▸ **GOAL OF THE EXERCISE**
Below are the records. State how many of their lines hold the word "more", and add nothing else.

▸ **Dataset entries**
= Beginning of Section =
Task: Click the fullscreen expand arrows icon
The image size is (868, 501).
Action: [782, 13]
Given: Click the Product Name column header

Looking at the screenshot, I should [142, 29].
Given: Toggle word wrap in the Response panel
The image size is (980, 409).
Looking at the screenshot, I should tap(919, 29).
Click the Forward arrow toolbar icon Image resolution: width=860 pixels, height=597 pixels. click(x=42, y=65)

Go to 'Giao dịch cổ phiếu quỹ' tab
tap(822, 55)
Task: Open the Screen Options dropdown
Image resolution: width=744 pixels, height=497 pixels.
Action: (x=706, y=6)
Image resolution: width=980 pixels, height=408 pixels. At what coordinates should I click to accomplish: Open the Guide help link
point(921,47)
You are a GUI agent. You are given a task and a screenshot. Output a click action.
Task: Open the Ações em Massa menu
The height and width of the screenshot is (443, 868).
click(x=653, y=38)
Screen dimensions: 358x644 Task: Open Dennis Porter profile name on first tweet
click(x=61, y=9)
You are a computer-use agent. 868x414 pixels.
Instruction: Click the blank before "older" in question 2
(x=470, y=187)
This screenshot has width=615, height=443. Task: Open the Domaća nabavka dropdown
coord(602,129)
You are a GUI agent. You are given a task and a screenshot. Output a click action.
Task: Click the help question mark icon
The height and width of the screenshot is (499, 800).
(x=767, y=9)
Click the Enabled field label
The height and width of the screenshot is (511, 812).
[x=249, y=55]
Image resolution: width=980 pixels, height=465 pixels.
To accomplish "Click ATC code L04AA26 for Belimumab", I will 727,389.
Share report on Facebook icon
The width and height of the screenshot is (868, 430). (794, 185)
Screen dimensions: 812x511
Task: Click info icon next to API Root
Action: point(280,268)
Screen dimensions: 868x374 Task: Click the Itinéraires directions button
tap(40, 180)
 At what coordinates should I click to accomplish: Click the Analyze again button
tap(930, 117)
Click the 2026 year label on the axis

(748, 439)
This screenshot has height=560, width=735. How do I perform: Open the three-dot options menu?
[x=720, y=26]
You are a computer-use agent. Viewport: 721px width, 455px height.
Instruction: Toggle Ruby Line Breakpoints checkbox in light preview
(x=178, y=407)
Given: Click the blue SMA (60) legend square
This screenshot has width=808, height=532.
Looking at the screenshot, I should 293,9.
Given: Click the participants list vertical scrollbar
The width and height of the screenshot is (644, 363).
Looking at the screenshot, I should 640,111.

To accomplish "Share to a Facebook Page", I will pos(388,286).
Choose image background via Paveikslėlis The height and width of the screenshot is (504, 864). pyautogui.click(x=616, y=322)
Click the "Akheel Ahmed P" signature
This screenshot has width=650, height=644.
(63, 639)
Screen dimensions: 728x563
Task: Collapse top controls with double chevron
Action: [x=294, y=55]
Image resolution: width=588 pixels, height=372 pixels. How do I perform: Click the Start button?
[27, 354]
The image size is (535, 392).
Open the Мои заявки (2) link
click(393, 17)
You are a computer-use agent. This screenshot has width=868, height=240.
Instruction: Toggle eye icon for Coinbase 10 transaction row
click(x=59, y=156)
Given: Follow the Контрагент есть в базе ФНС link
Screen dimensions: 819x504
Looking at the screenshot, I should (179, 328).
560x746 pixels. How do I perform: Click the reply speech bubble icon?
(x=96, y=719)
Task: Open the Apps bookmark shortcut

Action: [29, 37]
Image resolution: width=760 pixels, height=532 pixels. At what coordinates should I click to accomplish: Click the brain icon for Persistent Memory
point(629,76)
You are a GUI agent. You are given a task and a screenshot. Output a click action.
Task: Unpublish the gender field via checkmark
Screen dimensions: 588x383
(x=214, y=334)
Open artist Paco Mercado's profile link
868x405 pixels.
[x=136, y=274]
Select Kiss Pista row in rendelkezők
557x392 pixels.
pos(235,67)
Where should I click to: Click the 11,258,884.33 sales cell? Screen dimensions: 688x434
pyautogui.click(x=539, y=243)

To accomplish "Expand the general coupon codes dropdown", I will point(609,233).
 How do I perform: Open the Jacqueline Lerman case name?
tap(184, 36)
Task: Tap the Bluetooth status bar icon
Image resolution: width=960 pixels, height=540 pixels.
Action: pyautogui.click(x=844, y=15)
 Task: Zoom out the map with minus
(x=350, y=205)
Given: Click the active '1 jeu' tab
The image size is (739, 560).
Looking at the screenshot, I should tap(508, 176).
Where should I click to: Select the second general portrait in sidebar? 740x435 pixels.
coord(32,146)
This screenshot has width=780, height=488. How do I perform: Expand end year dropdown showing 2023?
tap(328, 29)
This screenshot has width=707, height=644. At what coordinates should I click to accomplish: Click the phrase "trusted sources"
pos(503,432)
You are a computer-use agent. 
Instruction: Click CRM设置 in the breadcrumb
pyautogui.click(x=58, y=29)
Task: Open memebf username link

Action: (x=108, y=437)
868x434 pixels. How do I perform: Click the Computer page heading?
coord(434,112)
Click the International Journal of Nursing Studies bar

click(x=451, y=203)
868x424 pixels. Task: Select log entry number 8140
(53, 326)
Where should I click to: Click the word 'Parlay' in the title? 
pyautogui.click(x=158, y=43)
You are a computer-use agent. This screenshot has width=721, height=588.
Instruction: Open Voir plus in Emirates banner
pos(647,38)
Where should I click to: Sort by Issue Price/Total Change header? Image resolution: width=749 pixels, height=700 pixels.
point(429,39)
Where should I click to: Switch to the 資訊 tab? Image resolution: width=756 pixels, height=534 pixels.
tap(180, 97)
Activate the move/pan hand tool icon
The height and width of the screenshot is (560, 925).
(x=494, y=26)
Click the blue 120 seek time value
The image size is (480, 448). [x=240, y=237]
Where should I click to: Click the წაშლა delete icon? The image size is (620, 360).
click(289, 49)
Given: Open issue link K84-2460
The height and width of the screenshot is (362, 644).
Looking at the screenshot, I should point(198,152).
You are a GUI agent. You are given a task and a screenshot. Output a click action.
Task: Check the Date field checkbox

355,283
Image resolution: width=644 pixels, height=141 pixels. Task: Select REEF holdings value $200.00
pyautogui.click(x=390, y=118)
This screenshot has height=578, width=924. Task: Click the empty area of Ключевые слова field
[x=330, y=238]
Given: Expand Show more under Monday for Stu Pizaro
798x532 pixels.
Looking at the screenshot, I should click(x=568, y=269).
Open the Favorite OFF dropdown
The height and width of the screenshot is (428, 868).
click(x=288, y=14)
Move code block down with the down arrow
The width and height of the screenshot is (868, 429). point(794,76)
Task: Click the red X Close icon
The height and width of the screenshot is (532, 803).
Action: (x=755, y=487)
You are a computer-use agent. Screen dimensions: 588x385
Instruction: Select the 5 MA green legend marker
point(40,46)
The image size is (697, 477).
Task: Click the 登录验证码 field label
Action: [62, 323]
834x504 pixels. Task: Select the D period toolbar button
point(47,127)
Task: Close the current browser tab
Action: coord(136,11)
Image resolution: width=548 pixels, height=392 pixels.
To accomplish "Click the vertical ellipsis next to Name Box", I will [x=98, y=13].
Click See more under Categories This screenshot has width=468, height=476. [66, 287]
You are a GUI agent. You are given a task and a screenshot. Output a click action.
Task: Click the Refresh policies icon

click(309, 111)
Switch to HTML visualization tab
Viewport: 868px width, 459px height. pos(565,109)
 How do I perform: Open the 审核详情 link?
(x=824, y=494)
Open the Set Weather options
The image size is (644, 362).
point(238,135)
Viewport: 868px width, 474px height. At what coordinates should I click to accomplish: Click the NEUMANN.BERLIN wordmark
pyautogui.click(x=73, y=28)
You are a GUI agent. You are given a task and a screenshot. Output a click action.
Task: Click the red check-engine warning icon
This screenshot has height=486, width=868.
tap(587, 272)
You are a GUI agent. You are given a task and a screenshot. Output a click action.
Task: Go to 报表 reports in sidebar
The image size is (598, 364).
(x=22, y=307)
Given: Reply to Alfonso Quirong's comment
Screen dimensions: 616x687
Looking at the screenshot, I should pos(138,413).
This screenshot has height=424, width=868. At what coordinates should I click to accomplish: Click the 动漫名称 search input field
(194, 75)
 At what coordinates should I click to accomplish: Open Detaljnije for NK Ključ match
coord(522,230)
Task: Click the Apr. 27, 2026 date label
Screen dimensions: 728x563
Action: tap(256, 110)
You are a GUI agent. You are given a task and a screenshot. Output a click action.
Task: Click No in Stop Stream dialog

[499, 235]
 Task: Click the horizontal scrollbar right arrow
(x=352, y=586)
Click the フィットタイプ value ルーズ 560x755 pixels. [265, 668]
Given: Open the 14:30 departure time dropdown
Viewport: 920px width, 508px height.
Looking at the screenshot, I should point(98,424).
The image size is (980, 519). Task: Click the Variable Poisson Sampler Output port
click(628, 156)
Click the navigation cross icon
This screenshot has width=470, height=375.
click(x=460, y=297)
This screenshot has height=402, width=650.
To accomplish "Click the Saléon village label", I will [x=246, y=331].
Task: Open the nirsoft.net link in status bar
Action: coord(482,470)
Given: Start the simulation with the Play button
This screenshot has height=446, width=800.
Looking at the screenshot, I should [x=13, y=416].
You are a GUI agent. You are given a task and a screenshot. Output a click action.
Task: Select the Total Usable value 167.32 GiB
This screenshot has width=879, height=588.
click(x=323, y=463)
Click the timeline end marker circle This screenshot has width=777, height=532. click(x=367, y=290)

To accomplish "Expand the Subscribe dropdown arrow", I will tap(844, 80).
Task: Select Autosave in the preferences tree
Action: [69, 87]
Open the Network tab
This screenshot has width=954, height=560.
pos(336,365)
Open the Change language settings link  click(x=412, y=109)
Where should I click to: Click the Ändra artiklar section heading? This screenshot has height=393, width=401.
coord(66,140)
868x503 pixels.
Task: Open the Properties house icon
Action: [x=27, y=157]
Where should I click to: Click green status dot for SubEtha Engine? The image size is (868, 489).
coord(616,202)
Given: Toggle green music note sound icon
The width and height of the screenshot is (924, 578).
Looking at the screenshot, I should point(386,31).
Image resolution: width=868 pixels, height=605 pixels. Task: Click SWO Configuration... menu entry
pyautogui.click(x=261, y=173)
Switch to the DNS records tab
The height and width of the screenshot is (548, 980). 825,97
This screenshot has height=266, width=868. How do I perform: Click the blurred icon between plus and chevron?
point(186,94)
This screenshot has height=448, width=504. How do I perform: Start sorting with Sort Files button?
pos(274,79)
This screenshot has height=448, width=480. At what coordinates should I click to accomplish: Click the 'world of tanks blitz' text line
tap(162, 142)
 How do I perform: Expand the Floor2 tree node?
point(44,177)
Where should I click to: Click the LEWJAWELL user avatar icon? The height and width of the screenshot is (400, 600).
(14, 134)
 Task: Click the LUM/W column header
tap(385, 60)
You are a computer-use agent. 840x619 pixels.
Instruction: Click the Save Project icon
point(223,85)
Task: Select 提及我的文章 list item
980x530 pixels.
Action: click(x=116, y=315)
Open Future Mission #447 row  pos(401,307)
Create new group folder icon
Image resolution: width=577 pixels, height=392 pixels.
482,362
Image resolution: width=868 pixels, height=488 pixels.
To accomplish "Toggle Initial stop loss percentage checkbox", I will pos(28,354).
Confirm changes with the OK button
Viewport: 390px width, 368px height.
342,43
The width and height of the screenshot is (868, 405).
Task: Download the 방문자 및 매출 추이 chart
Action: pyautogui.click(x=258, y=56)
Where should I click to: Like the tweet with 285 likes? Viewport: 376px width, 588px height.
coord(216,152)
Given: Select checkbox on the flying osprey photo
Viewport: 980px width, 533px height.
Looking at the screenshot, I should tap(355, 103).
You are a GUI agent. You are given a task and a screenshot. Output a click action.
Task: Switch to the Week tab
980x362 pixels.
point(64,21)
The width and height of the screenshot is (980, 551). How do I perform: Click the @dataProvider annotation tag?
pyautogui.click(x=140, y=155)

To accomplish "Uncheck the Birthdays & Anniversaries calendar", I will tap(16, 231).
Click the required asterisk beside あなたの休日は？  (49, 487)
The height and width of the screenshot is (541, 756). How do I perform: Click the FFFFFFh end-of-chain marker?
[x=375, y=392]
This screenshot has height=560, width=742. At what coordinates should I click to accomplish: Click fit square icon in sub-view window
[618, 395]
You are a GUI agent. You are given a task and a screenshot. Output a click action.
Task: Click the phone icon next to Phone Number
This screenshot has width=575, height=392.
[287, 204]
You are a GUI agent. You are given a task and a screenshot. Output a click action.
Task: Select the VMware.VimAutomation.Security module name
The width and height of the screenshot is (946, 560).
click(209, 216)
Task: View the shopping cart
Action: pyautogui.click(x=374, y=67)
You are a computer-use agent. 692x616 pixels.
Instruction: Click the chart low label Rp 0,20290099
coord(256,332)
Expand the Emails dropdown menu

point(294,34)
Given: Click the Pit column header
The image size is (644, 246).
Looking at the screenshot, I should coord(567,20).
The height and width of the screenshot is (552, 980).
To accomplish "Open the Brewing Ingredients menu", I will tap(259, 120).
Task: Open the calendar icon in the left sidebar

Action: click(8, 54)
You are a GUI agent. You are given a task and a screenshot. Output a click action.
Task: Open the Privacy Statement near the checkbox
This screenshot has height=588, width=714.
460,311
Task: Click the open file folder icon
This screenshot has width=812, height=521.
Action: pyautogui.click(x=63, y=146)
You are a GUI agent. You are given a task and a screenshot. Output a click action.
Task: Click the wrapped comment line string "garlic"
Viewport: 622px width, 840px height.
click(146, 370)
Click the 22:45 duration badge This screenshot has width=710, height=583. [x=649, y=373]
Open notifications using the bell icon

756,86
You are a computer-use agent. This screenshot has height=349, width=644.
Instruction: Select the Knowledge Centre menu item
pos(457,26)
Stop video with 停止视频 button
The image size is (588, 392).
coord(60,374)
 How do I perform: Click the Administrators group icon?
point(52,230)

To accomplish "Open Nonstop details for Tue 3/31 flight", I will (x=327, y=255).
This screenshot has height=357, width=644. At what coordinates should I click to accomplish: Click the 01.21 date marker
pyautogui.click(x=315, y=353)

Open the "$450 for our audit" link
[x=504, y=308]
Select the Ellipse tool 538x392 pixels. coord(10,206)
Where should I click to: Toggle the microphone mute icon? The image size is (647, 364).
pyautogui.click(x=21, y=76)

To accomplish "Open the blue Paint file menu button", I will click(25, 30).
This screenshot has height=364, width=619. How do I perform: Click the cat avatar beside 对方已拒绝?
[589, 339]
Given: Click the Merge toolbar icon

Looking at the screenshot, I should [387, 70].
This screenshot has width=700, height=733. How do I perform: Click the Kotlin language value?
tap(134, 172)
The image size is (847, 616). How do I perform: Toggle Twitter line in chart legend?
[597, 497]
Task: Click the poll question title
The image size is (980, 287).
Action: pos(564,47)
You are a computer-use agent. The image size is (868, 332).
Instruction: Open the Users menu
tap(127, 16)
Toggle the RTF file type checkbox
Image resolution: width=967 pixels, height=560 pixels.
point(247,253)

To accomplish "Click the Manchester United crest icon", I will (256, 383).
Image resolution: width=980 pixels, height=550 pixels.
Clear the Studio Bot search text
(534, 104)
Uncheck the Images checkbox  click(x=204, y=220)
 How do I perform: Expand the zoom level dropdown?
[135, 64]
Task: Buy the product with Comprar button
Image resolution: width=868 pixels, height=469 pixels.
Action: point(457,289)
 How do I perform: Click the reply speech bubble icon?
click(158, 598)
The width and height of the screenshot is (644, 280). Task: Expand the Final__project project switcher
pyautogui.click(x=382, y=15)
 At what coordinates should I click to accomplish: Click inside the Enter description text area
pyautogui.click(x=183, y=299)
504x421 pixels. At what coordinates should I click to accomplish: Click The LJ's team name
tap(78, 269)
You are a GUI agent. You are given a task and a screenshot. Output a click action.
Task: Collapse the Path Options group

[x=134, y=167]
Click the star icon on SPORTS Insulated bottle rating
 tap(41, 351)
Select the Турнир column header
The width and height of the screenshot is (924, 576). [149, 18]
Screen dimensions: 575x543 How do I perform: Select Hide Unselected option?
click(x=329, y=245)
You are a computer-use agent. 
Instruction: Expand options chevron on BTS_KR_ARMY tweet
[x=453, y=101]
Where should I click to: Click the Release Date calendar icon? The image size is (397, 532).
= End of Section =
▸ **ANSWER BOX**
2